COVID-19 VS ECONOMIC FORECASTS

The outbreak of coronavirus COVID-19 has turned the first half of the year, at least, on its head.  Avoidance behaviour and China’s extreme isolation measures are both markedly affecting China’s economy and starting to cause disruption to global supply chains.

According to ASB Bank’s quarterly economic forecasts, the most evident impacts for New Zealand are the entry bans for non-residents that have come from or transited through China.  February and March are when nearly a quarter of New Zealand’s annual visitors from China come and normally spend about $400 million. The travel bans have vastly affected the retail, tourism and hospitality trades.

Forestry and seafood are other sectors feeling abrupt drops in demand.

China’s role as the world’s factory is meaning some retailers are now struggling to replace stock.  Some factories outside of China that are dependent on Chinese-made parts are being idled.

Where to from here?  The impact of viral outbreaks tends to be sharp but also short.  The working assumption sees economic growth grinding to a halt in early 2020 but rebounding over the second half of the year.  Only time will tell if the ‘short’ part of that assumption is right.

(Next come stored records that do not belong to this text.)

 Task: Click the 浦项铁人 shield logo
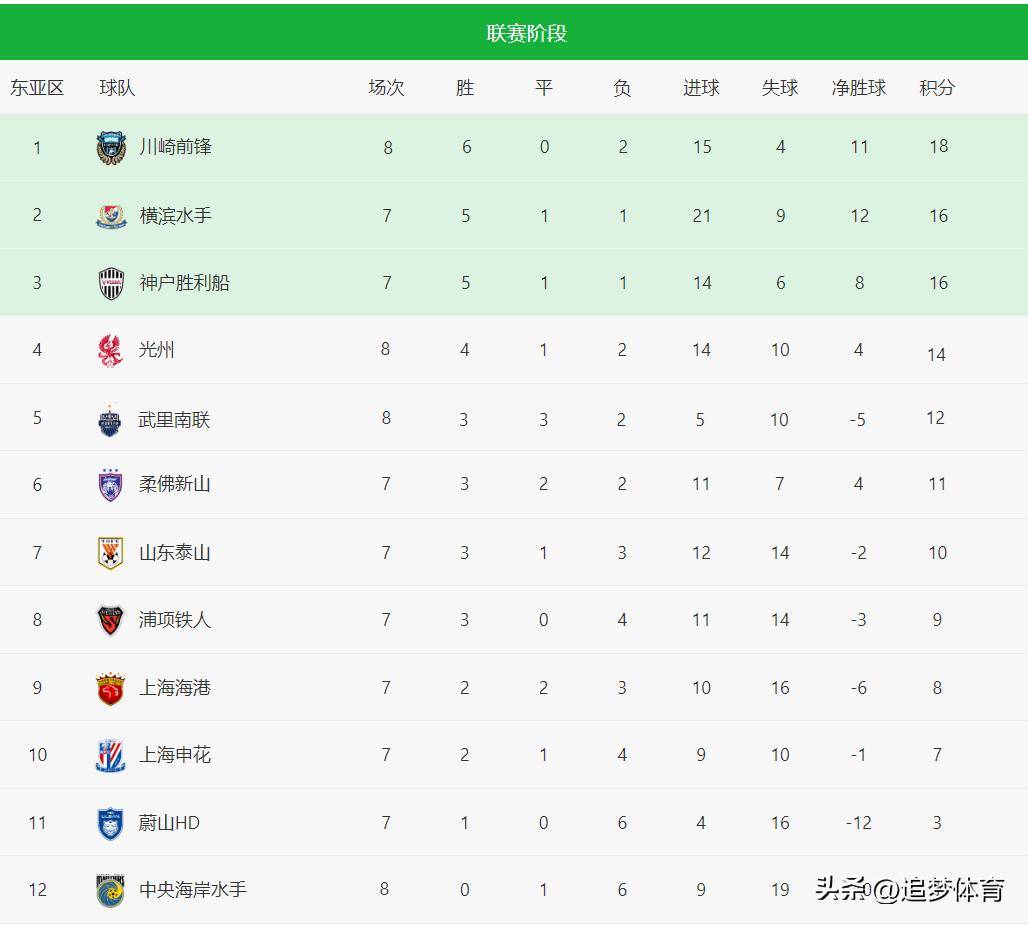pyautogui.click(x=110, y=620)
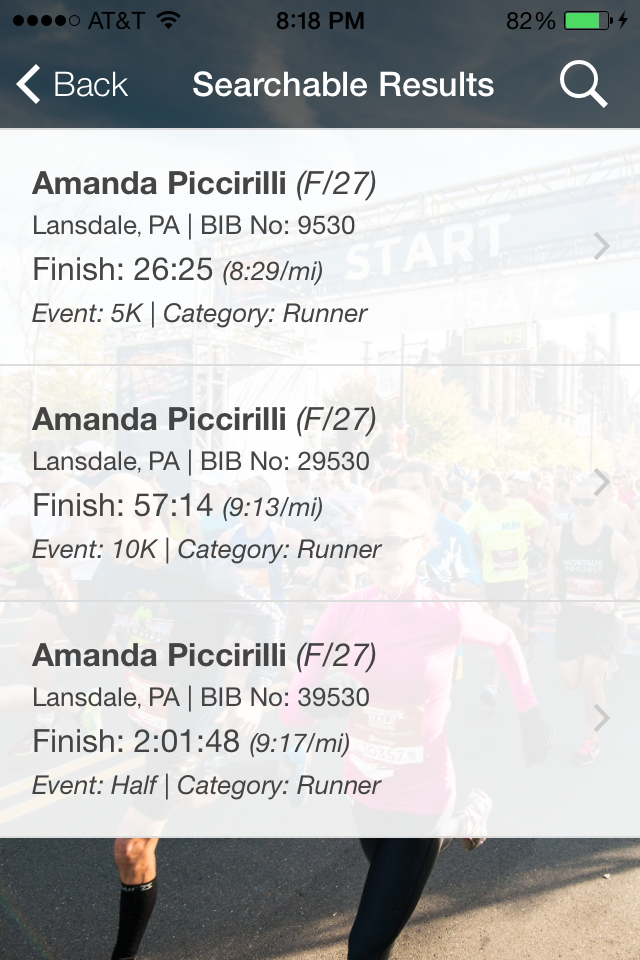Viewport: 640px width, 960px height.
Task: Tap the Finish: 57:14 time
Action: coord(123,506)

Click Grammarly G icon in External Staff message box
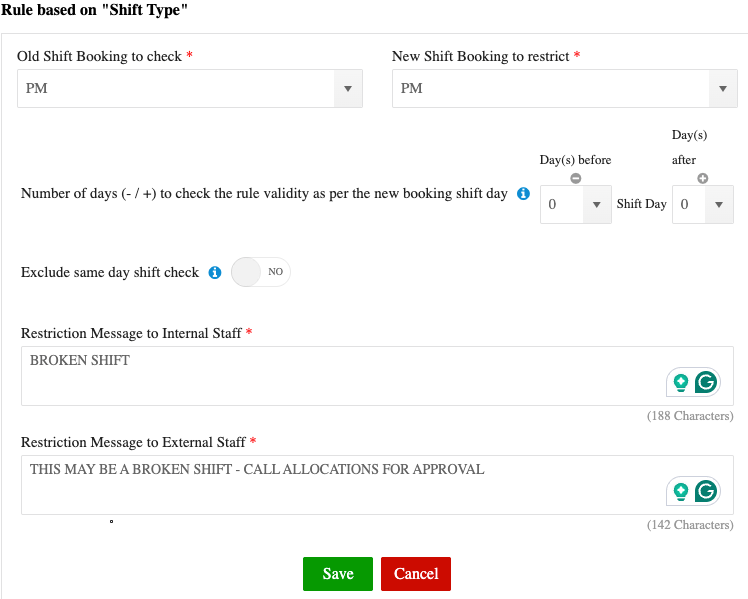coord(706,491)
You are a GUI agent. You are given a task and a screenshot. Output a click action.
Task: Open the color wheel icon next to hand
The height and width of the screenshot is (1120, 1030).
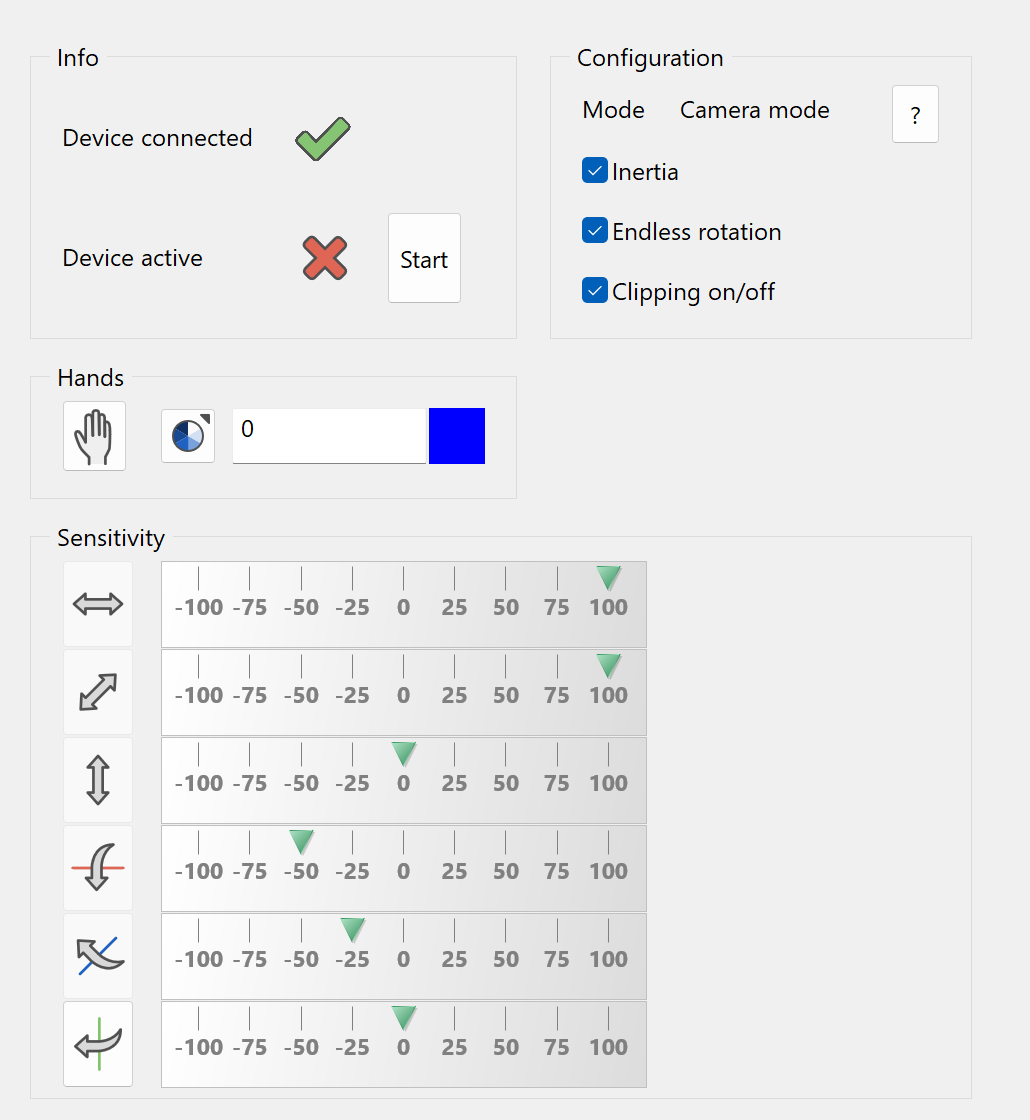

ASB has advised that businesses should be vigilant for shifts in demand patterns, check-in with key suppliers to understand their exposures to Chinese-sourced products, and map out alternative customers or suppliers if practical.  For anybody heavily affected, talking to their bank sooner rather than later will keep open more options for sustaining through the disruption.

The disruption from the virus will eventually settle.  That will be an opportune time to review or develop contingency planning for a range of business risks and consider the benefit and costs of diversifying export markets and suppliers.